Source extract
+ + + + +
SINGAPORE, Nov 28 (Reuters) - The euro rose on Monday after an Italian newspaper said the International Monetary Fund was preparing an aid package for Italy, but doubts about the feasibility of the reported plan helped limit its gains.

The euro pushed higher on short-covering after an unsourced report in Italian daily La Stampa said up to 600 billion euros could be made available at a rate of between 4-5 percent to give Italy breathing space for 18 months.

In response to media queries on Monday, an IMF spokesperson said there were no discussions with the Italian authorities on a program for IMF financing.

The Italian newspaper report helped soothe market nerves as Italy plans to raise up to 8 billion euros in the bond market on Tuesday. But market players remained skeptical as the amount seemed beyond the IMF's current capacity.

Doubts grew after Dow Jones quoted international financial officials as saying reports of an IMF package for Italy were not credible, which caused the euro to trim some of its gains.

Earlier, a source with knowledge of the matter told Reuters that contacts between the IMF and Rome had intensified but added it was unclear what form of support could be offered if a market selloff on Monday forced immediate action.

Official sources in Rome said they were unaware of any request for assistance from Italy.
+ + + + +
Data section
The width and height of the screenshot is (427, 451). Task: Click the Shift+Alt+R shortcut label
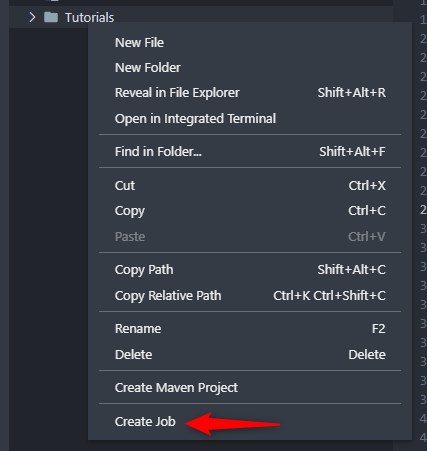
+ + + + +
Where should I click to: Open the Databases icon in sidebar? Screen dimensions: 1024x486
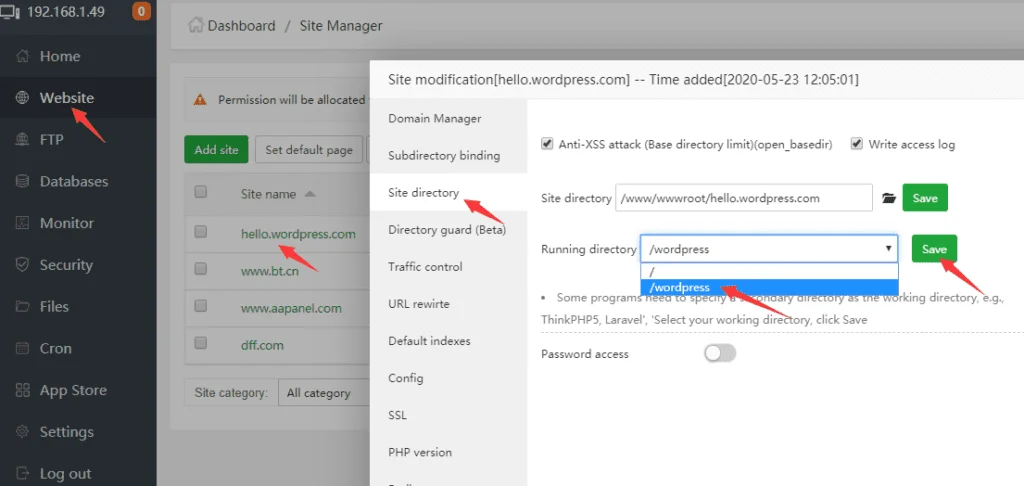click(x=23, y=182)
+ + + + +
What you need to do
Write out the stretch of the news report on the euro and Italy from "Doubts grew after" through "forced immediate action.", word for word.

Expected answer
Doubts grew after Dow Jones quoted international financial officials as saying reports of an IMF package for Italy were not credible, which caused the euro to trim some of its gains.

Earlier, a source with knowledge of the matter told Reuters that contacts between the IMF and Rome had intensified but added it was unclear what form of support could be offered if a market selloff on Monday forced immediate action.